在圣诞和新年期间,安徒生的确与这位瑞典女歌唱家有了进一步接触,但在感情方面没有丝毫进展。詹妮?林德十分冷淡和疏远,像他当时朗读过的《雪女王》中的女主角一样。冷淡的她给这位丹麦兄长的圣诞礼物是:一块会让安徒生想起奶酪的香皂!汉斯?克里斯蒂安?安徒生分析了自己在柏林与这位女歌唱家接触的全部过程,唯一的结果就是在一只沙发上与她谈了一小时,其中谈的大部分是丹麦的科林家族。甚至在圣诞夜,安徒生也是独自一人呆坐着。这些是他对朋友说的,但他的日记却不是这样写的,因为作家想到詹妮可能不会出现,于是另外安排了活动。詹妮并没有来,安徒生在日记中十分伤心,尽管大多是出于对自己命运的感伤:
爱上詹妮?林德(2)
“她曾经充满了我的整个胸膛,但现在我不会再爱她了!在柏林,她已经用冰冷的刀子割断了血肉!我奇怪,既然她对我毫不关心,那么她在想些什么呢?我来柏林,主要是为她而来的。”
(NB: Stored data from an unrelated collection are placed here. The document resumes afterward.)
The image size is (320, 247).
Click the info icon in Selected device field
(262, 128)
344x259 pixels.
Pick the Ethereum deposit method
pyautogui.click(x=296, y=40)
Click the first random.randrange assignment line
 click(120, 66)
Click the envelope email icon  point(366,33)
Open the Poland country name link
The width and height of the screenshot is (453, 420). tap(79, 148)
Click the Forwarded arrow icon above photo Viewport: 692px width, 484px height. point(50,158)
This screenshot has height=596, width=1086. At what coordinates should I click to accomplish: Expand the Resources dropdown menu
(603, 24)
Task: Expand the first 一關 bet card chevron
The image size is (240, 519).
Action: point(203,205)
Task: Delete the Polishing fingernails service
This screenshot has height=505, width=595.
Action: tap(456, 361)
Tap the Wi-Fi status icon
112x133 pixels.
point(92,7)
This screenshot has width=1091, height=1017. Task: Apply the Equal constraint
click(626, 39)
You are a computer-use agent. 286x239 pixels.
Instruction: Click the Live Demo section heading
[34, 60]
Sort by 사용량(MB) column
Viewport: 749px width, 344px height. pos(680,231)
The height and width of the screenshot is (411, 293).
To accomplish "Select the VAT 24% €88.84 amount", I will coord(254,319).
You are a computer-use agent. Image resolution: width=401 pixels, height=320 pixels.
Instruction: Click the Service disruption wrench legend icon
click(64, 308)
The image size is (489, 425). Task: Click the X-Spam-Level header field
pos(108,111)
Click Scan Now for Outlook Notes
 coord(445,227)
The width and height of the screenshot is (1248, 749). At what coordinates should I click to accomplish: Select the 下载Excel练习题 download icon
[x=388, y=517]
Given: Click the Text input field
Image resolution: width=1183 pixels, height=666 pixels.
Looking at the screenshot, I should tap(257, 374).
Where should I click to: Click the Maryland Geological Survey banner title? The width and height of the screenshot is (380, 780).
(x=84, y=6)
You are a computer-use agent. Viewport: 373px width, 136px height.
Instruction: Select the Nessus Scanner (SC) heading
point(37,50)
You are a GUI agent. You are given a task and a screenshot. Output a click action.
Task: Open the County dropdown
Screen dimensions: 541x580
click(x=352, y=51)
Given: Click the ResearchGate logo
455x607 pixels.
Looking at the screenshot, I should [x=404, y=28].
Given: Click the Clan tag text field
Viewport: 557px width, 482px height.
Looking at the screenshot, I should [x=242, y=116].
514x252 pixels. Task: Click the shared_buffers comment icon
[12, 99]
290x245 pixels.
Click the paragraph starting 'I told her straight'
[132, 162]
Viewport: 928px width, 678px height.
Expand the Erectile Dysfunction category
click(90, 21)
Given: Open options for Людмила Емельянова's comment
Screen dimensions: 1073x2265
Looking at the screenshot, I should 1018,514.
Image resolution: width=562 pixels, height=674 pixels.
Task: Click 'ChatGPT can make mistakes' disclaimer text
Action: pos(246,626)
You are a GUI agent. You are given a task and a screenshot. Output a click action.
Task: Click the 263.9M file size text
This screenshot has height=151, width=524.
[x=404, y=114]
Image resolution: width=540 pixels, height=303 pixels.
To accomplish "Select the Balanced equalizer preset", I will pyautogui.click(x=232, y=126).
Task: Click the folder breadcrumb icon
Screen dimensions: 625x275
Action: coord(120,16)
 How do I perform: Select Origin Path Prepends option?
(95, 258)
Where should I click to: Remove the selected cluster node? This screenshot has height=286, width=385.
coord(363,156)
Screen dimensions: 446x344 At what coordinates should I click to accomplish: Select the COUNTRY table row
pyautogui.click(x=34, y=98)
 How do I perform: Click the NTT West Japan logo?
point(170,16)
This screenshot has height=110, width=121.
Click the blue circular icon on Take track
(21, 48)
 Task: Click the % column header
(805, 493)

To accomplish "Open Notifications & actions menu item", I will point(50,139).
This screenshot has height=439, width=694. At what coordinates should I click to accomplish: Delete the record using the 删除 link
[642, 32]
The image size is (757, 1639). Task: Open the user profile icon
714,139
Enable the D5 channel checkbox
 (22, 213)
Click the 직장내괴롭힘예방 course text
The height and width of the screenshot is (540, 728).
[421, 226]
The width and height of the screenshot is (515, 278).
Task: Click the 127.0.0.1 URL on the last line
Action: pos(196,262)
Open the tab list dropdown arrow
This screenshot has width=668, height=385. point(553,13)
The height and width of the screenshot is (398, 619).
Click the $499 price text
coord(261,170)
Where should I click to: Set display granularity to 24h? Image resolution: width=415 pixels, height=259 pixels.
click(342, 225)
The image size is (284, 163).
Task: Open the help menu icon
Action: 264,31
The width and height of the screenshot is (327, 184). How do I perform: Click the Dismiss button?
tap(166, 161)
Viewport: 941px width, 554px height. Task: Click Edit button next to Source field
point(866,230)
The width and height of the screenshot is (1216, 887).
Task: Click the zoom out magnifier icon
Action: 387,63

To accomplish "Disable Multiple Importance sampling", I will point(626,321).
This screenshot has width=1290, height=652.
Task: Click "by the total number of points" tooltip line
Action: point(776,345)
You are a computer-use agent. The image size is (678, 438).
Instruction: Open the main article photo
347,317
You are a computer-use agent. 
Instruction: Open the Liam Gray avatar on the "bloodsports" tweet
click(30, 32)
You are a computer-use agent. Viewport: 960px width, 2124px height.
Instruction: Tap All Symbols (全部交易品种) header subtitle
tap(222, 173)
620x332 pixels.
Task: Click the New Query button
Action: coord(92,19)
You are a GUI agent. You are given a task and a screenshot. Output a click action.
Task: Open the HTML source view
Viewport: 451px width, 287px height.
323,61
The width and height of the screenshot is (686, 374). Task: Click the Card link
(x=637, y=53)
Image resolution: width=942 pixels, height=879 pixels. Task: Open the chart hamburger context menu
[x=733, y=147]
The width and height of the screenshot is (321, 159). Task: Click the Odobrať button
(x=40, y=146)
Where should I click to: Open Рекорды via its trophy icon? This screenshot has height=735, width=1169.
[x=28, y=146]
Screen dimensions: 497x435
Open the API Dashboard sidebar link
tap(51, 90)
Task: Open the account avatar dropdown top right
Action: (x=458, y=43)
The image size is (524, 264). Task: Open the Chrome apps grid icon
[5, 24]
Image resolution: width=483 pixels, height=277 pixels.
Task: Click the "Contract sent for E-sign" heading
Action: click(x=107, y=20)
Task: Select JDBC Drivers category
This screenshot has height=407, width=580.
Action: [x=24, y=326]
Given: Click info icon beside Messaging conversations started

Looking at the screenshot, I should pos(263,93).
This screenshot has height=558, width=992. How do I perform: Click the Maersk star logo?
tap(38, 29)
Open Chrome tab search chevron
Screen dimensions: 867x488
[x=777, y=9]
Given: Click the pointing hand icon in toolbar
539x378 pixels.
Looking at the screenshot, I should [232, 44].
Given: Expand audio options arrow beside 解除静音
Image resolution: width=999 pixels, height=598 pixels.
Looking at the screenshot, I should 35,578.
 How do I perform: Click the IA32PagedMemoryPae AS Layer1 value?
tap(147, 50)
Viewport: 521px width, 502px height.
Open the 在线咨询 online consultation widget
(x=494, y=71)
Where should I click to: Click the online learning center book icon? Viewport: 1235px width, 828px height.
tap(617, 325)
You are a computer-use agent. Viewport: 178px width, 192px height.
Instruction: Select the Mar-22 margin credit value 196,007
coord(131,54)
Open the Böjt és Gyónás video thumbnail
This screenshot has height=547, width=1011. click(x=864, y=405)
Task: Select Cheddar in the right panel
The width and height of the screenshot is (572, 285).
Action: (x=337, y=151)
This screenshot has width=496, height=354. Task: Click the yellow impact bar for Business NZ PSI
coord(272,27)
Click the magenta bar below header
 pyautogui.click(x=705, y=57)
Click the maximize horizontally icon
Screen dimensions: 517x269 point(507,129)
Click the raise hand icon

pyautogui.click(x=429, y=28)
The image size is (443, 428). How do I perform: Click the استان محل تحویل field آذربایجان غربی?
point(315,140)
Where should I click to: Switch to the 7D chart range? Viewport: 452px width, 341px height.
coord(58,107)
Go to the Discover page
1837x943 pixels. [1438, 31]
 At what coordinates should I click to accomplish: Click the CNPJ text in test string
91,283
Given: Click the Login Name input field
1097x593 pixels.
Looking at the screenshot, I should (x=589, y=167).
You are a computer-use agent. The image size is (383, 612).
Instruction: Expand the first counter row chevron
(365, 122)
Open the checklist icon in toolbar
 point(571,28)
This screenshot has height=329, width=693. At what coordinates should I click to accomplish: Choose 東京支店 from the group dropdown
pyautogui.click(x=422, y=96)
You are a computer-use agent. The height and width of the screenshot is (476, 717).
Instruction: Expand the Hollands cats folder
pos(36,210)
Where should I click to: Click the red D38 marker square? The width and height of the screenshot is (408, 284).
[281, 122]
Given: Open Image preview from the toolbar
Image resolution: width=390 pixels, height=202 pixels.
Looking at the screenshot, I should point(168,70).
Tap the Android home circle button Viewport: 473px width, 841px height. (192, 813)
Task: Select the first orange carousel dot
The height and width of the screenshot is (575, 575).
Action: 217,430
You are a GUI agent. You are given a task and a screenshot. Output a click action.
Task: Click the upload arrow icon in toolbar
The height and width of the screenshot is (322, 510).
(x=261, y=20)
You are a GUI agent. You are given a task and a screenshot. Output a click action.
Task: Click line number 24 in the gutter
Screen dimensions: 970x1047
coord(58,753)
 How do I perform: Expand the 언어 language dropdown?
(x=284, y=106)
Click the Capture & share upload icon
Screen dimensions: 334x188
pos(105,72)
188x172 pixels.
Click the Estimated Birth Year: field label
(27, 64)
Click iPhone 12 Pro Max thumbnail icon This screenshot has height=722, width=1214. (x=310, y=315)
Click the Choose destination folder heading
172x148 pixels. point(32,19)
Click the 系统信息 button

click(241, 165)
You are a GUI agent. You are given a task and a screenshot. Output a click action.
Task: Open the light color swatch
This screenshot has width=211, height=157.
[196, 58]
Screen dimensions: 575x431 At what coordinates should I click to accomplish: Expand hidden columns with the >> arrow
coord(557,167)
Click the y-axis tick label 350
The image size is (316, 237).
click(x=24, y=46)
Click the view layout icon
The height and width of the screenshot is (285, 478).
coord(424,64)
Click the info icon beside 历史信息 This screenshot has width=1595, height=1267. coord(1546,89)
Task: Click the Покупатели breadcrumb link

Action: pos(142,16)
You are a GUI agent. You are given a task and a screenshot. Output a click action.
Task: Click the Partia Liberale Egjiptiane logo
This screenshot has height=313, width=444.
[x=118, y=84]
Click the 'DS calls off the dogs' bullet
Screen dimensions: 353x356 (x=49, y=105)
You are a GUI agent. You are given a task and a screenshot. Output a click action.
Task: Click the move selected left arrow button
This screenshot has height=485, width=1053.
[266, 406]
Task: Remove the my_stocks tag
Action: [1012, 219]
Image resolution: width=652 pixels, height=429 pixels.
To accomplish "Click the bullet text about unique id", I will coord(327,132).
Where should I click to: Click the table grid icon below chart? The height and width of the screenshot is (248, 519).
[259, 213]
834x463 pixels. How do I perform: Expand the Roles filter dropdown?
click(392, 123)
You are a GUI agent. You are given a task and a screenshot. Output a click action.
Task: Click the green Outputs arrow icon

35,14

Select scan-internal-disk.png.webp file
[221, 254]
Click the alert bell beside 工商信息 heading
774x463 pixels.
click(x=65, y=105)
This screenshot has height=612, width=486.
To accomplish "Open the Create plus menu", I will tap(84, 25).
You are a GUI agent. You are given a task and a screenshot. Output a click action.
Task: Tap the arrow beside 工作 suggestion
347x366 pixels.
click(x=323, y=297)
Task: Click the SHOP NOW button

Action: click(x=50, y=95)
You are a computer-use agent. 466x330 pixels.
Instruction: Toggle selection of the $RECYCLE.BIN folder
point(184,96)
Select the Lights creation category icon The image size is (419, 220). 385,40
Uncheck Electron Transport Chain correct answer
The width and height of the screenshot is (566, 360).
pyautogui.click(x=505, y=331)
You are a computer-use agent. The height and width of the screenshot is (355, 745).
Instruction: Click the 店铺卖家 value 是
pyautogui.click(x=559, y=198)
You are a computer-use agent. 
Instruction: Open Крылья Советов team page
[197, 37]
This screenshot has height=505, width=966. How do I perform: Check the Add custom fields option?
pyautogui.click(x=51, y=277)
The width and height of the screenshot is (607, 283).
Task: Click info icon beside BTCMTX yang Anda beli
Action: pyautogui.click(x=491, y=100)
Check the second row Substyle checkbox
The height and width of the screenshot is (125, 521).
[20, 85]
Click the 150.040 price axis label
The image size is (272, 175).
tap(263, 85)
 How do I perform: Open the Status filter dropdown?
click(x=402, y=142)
然而,柏林之行仍然是硕果累累的。这段时间,一直不断的咖啡、茶会、皇家宴会以及与著名人物会面,使他很少有时间感觉孤独。其间有件奇特的事,就是安徒生与歌德的老朋友,才思敏捷的女作家贝蒂纳?冯?阿尼姆及其女儿再次相见。他们在前一年曾经彼此见过一次。那次,聪明的贝蒂纳说他的童话全欧洲的国王和王妃都在读,他们在用这种方式来学习生活中美丽的真理。她的女儿阿尼姆夫人长得并不漂亮,但她说汉斯?克里斯蒂安?安徒生却长得很帅。这些,丹麦作家都在日记中记了下来,还有这位柏林沙龙女主人令人难忘的形象:充满活力却尖酸刻薄、穿着邋遢:“突然,门开了,她摇摇摆摆地走了进来,穿着邋遢、极为古怪!‘你今年看上去比去年好看多了!’她说道,‘走开,’她对女儿说,‘你没有变得漂亮,可他却漂亮多了!’”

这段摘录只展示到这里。